Using Apache Storm to Move Data
Also available as:
PDF

Tuning KafkaSpout Performance

KafkaSpout provides two internal parameters to control performance:

  • offset.commit.period.ms specifies the period of time (in milliseconds) after which the spout commits to Kafka. To set this parameter, use the KafkaSpoutConfig set method setOffsetCommitPeriodMs.

  • max.uncommitted.offsets defines the maximum number of polled offsets (records) that can be pending commit before another poll can take place. When this limit is reached, no more offsets can be polled until the next succesful commit sets the number of pending offsets below the threshold. To set this parameter, use the KafkaSpoutConfig set method setMaxUncommittedOffsets.

Note that these two parameters trade off memory versus time:

  • When offset.commit.period.ms is set to a low value, the spout commits to Kafka more often. When the spout is committing to Kafka, it is not fetching new records nor processing new tuples.

  • When max.uncommitted.offsets increases, the memory footprint increases. Each offset uses eight bytes of memory, which means that a value of 10000000 (10MB) uses about 80MB of memory.

It is possible to achieve good performance with a low commit period and small memory footprint (a small value for max.uncommitted.offsets), as well as with a larger commit period and larger memory footprint. However, you should avoid using large values for offset.commit.period.ms with a low value for max.uncommitted.offsets.

Kafka consumer configuration parameters can also have an impact on the KafkaSpout performance. The following Kafka parameters are most likely to have the strongest impact on KafkaSpout performance:

  • The Kafka Consumer poll timeout specifies the time (in milliseconds) spent polling if data is not available. To set this parameter, use the KafkaSpoutConfig set method setPollTimeoutMs.

  • Kafka consumer parameter fetch.min.bytes specifies the minimum amount of data the server returns for a fetch request. If the minimum amount is not available, the request waits until the minimum amount accumulates before answering the request.

  • Kafka consumer parameter fetch.max.wait.ms specifies the maximum amount of time the server will wait before answering a fetch request, when there is not sufficient data to satisfy fetch.min.bytes.

Important
Important

For HDP 2.5.0 clusters in production use, you should override the default values of KafkaSpout parameters offset.commit.period and max.uncommitted.offsets, and Kafka consumer parameter poll.timeout.ms, as follows:

  • Set poll.timeout.ms to 200.

  • Set offset.commit.period.ms to 30000 (30 seconds).

  • Set max.uncommitted.offsets to 10000000 (ten million).

Performance also depends on the structure of your Kafka cluster, the distribution of the data, and the availability of data to poll.

Log Level Performance Impact

Storm supports several logging levels, including Trace, Debug, Info, Warn, and Error. Trace-level logging has a significant impact on performance, and should be avoided in production. The amount of log messages is proportional to the number of records fetched from Kafka, so a lot of messages are printed when Trace-level logging is enabled.

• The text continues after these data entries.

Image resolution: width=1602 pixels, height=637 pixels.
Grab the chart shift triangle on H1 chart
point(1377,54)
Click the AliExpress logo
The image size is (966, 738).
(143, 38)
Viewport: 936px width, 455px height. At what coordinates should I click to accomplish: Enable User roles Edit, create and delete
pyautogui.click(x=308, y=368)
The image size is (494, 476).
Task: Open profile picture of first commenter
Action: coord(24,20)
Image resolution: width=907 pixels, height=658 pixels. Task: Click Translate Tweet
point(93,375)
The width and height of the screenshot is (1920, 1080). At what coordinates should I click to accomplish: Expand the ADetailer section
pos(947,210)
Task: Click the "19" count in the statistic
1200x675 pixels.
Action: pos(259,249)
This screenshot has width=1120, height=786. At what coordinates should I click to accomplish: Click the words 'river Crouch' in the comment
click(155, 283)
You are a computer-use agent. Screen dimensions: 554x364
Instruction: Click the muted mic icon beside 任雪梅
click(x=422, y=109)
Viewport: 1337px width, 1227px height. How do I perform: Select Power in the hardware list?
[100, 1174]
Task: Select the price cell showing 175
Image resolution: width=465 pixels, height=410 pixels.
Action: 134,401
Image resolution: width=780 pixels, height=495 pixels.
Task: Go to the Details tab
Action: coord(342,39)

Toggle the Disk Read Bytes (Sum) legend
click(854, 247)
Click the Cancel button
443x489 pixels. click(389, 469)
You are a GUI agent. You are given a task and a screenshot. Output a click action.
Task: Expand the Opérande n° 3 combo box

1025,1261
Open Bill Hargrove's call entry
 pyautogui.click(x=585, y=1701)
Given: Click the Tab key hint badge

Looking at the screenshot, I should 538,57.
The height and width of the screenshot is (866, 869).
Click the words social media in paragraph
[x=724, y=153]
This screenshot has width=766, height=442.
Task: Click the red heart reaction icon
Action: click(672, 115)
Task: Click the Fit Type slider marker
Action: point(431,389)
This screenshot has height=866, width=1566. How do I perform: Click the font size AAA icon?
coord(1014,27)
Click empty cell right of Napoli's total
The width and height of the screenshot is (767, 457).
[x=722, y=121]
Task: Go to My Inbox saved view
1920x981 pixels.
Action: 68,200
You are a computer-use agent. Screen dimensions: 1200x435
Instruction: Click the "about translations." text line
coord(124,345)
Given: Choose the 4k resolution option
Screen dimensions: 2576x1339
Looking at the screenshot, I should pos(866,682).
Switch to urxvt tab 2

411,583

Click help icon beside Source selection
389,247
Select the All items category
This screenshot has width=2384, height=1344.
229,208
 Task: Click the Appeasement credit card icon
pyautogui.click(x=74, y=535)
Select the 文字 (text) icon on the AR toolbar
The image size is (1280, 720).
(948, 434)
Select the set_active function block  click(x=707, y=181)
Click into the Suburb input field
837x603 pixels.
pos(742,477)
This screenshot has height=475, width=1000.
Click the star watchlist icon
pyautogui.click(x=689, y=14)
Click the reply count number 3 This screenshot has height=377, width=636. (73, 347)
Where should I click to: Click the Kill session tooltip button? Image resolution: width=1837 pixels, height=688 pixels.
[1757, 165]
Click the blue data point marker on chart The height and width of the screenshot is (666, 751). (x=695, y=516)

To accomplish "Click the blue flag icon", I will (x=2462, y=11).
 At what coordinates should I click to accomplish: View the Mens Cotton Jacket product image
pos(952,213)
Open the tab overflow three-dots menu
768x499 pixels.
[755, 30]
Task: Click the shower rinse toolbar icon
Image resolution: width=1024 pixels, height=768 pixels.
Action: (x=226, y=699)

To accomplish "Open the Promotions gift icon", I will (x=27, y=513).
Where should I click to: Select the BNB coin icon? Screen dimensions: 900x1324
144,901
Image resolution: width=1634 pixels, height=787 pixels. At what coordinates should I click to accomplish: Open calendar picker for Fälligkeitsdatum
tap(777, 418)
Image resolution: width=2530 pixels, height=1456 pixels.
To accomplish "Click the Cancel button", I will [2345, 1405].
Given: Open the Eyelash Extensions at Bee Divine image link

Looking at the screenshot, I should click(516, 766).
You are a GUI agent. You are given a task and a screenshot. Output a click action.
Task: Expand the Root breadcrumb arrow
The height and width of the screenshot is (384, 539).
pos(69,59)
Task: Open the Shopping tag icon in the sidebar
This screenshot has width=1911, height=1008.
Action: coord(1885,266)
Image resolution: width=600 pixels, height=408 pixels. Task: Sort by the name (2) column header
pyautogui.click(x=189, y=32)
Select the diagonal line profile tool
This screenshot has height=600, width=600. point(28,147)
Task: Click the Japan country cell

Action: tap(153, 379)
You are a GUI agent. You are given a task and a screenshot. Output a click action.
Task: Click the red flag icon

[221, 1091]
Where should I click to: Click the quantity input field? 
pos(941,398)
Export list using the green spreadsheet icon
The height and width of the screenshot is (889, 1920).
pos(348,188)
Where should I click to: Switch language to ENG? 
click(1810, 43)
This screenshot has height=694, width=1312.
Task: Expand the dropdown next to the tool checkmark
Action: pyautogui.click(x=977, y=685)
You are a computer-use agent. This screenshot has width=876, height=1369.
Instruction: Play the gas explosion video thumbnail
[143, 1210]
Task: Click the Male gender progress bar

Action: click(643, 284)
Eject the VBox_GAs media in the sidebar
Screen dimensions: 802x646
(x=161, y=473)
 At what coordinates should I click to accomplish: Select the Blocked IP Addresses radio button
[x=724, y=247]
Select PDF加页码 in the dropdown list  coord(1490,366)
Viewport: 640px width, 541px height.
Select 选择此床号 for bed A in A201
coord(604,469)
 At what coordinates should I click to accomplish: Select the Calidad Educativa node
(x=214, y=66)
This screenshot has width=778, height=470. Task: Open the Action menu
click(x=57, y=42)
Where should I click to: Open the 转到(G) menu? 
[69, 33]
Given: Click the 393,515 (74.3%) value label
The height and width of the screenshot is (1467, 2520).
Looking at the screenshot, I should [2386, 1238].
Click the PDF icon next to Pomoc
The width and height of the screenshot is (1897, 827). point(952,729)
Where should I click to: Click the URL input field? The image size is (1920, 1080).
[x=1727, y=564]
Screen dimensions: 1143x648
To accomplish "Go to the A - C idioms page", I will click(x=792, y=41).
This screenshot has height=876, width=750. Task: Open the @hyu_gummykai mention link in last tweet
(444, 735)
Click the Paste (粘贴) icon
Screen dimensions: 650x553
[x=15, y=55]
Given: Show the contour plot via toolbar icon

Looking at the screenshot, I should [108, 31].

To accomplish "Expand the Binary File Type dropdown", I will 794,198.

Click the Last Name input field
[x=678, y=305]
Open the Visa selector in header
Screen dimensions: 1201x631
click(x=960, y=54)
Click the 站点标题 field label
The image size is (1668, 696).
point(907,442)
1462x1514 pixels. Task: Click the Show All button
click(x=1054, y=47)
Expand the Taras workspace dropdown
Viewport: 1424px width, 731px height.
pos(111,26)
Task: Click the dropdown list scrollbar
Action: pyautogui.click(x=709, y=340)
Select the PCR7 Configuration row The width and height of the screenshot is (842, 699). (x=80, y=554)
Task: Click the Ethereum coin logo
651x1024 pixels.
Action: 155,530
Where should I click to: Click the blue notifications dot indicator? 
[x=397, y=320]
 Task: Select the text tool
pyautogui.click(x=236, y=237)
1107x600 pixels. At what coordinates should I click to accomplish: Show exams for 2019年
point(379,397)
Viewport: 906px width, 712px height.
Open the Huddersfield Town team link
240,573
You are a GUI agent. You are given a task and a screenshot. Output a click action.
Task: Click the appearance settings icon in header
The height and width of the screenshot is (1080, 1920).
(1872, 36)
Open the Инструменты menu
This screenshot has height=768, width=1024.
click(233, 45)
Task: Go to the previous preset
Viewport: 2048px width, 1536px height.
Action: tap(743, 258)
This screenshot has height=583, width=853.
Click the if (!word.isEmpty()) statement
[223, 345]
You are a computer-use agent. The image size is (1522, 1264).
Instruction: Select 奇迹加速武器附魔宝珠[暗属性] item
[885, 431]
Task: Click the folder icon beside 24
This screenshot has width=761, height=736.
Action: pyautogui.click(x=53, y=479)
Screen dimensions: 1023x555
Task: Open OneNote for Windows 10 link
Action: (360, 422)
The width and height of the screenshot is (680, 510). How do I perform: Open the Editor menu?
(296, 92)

Trace-level logging is most useful for debugging pre-production environments under mild load. For debugging, if necessary, you can throttle how many messages are polled from Kafka by setting the max.partition.fetch.bytes parameter to a low number that is larger than than the largest single message stored in Kafka.

Logs with Debug level will have slightly less performance impact than Trace-level logs, but still generate a lot of messages. This setting can be useful for assessing whether the Kafka spout is properly tuned.

For general information about Apache Storm logging features, see Monitoring and Debugging an Apache Storm Topology.